INTM558085 - Hybrids: dual territory double deduction (Chapter 10): stranded deductions
Stranded deductions arise when the dual territory double deduction amount can no longer be deducted from dual inclusion income following a permanent change in circumstances.
Where relief is possible it is given in step 2 section 4(2) CTA 2010 in calculating the company’s taxable total profits.
Stranded deductions – Dual Resident Company
If the Commissioners are satisfied that the company has ceased to be a dual resident company and the company has not been able to deduct the dual territory double deduction amount from dual inclusion income of subsequent periods, then the stranded deduction may be deducted from the company’s total profits in the period in which it ceased to be dual resident, or in subsequent accounting periods.

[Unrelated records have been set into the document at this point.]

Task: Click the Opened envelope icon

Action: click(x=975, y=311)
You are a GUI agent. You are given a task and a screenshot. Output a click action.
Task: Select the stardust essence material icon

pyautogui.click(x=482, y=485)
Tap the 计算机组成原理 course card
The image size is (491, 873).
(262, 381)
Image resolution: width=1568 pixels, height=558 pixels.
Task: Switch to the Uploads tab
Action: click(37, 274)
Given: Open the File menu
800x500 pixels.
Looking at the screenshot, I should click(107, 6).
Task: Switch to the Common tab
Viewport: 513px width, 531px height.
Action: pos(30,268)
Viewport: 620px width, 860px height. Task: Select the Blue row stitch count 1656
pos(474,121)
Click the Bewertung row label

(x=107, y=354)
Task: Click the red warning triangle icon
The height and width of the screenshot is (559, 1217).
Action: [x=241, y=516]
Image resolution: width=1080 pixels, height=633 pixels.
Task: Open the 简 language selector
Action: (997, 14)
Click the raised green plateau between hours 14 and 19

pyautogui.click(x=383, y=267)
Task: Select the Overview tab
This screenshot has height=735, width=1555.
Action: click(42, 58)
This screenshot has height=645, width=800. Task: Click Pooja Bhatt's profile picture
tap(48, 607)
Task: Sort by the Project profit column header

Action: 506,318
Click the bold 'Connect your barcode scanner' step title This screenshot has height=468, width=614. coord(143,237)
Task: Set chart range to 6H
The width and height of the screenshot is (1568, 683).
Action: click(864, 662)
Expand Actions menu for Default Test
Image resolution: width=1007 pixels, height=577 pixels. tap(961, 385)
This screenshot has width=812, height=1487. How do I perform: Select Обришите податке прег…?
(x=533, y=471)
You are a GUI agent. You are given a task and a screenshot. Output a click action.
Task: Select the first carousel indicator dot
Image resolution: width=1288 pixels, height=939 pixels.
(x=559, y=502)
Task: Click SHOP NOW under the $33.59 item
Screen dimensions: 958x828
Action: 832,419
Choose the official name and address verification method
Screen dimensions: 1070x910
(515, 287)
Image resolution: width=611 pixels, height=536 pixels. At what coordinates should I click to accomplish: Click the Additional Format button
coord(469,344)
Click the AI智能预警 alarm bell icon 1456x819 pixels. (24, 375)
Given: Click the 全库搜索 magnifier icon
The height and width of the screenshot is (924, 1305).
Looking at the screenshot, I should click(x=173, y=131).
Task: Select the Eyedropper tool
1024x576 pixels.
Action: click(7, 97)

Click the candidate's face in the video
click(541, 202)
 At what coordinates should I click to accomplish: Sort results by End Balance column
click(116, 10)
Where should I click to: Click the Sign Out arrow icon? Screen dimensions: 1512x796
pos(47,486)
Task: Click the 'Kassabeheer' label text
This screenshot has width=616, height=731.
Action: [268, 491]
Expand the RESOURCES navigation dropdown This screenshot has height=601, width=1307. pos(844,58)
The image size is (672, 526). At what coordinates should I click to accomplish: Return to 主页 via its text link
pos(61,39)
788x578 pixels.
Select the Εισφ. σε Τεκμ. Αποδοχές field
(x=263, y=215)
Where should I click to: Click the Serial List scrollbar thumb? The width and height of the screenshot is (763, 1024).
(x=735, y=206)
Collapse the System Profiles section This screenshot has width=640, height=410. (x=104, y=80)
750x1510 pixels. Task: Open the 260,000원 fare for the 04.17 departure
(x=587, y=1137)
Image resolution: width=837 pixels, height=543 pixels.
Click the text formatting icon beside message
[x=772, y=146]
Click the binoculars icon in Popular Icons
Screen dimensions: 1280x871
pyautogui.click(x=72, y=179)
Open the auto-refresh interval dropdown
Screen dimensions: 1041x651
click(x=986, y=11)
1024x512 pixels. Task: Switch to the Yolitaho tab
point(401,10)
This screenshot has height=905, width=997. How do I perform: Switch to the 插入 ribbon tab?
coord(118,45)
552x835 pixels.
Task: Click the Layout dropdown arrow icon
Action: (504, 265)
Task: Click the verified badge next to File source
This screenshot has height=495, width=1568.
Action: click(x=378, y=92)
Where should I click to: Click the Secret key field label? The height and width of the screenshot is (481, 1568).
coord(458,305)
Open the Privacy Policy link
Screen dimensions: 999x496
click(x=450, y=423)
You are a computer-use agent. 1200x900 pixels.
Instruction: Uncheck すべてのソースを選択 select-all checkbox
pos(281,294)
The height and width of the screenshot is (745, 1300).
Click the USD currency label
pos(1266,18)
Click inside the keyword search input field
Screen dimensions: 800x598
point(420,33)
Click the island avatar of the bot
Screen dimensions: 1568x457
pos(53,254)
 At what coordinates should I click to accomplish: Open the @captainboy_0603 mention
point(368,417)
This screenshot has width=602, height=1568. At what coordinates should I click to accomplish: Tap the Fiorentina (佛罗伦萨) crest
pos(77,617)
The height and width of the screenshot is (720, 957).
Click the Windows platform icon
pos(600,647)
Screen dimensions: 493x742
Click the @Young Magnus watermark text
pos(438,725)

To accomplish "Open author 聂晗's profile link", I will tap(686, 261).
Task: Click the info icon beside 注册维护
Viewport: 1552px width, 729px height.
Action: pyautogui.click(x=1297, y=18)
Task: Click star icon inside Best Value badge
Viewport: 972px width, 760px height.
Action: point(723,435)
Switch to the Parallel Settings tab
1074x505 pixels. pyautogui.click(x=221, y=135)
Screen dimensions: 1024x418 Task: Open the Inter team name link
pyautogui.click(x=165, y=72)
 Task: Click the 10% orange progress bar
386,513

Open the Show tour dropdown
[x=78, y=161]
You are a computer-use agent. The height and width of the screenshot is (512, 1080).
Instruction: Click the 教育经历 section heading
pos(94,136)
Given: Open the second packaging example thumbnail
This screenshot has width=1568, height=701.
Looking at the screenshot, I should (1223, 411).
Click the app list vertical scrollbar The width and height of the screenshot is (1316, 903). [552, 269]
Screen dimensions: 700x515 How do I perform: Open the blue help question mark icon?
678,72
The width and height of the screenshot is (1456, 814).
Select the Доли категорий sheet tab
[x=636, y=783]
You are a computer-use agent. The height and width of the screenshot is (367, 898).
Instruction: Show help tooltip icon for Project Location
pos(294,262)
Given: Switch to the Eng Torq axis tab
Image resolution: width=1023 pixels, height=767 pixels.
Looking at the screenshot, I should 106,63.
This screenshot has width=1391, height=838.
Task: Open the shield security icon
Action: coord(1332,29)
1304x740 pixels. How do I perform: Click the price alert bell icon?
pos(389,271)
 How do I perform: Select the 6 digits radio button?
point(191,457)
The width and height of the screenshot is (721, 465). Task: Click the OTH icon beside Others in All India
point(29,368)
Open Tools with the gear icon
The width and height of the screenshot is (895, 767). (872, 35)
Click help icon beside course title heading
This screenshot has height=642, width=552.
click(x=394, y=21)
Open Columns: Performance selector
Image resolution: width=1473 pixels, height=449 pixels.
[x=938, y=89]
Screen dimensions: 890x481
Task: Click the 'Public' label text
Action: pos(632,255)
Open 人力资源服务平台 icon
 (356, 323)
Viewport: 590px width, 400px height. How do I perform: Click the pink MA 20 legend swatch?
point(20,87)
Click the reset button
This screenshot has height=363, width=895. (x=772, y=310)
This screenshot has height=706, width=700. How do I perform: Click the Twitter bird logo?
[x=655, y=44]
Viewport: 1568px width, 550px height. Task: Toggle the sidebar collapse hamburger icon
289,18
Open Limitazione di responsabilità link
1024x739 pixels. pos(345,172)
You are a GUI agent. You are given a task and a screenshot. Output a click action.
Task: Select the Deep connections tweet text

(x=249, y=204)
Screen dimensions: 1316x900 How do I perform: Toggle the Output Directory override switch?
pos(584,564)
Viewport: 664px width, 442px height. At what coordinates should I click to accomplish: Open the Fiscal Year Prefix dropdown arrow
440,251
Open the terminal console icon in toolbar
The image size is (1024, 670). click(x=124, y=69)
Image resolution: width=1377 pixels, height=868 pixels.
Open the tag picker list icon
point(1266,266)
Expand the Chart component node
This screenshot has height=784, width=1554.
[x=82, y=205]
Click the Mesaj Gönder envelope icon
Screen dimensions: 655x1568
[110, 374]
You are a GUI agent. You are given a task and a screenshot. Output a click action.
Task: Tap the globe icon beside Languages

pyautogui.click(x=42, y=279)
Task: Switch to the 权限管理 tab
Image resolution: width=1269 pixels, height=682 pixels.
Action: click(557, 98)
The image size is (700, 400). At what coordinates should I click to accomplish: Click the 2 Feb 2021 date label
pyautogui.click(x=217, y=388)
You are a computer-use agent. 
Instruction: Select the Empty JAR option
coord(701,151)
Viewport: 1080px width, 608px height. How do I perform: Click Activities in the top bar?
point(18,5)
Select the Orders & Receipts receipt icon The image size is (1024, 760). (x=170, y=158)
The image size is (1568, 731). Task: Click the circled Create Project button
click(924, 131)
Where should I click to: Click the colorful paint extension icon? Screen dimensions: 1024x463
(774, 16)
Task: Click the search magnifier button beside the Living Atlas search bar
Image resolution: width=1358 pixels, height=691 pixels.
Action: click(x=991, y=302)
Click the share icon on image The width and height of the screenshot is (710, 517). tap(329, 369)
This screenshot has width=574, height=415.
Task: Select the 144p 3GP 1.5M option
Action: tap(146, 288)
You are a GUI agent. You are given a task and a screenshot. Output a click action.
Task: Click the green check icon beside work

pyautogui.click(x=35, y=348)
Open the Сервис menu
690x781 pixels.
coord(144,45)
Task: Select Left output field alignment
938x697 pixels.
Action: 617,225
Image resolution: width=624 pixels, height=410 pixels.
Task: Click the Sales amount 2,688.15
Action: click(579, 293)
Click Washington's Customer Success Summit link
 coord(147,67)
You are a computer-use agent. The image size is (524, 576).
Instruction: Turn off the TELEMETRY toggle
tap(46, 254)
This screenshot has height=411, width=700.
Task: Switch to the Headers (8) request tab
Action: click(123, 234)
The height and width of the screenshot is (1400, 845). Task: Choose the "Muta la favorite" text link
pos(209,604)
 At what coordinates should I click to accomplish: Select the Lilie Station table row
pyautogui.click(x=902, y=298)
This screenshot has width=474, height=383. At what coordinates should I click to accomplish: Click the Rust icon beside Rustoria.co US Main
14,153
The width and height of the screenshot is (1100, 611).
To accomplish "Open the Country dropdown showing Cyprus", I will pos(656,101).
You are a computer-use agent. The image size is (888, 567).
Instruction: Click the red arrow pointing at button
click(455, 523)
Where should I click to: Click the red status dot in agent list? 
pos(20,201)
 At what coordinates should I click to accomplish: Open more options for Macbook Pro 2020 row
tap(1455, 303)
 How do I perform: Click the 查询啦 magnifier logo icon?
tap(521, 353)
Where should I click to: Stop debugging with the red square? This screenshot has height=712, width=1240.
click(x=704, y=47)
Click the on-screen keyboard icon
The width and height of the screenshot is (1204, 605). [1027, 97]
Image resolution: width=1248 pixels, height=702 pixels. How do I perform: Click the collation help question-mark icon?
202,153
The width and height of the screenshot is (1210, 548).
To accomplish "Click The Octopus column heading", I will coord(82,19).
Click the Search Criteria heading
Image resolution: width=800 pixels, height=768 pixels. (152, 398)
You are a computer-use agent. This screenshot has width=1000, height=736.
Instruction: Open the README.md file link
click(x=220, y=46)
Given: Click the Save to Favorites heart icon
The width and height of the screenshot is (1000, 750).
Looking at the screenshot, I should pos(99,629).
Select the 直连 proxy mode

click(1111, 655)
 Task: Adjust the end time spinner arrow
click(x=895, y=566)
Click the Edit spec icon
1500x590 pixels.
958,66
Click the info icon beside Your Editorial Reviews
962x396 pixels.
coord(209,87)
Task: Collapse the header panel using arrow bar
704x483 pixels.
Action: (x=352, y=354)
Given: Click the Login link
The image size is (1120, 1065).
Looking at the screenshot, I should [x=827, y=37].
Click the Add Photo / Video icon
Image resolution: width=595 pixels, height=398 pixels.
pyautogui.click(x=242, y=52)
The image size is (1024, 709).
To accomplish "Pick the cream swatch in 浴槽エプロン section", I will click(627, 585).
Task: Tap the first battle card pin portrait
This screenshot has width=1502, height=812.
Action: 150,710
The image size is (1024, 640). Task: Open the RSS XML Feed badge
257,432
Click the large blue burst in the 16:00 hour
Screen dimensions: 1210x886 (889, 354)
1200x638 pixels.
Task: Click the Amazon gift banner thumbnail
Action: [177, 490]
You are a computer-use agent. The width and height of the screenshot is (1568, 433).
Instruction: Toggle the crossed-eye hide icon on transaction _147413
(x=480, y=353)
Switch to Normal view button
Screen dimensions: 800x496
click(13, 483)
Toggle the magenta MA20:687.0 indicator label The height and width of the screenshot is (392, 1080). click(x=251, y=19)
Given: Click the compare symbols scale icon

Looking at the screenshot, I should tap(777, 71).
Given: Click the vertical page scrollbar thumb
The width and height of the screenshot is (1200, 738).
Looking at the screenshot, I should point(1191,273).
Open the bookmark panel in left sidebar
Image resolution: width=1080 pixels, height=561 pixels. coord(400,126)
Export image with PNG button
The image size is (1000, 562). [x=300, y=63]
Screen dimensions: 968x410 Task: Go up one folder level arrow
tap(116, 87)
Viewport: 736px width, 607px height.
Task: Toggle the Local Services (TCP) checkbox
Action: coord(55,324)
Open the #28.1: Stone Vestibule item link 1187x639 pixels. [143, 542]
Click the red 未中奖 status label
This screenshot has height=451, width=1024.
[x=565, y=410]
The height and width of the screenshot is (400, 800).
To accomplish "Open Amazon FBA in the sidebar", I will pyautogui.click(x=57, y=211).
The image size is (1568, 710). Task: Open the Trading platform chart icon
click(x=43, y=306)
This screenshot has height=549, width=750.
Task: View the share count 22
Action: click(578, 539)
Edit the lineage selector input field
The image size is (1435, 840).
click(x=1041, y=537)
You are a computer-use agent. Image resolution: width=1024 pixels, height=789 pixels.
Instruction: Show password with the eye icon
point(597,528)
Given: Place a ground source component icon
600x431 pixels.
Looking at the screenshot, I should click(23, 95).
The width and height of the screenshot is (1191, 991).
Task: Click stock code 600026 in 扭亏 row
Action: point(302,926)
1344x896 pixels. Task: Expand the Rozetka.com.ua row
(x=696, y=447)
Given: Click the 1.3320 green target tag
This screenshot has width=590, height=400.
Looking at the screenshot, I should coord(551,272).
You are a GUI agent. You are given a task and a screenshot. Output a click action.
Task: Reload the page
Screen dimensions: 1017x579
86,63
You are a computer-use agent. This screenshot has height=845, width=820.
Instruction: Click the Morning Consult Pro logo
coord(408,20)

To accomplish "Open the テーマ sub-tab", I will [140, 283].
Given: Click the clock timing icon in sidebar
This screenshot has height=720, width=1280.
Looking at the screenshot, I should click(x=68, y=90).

Stranded deductions – Relevant Multinational Company
If the Commissioners are satisfied that the company has ceased to be a relevant multinational company and the UK PE has not been able to deduct the dual territory double deduction amount from dual inclusion income of subsequent periods, then the stranded deduction may be deducted from the PE’s total profits in its final accounting period (that is, the period in which the company ceased to be a relevant multinational company).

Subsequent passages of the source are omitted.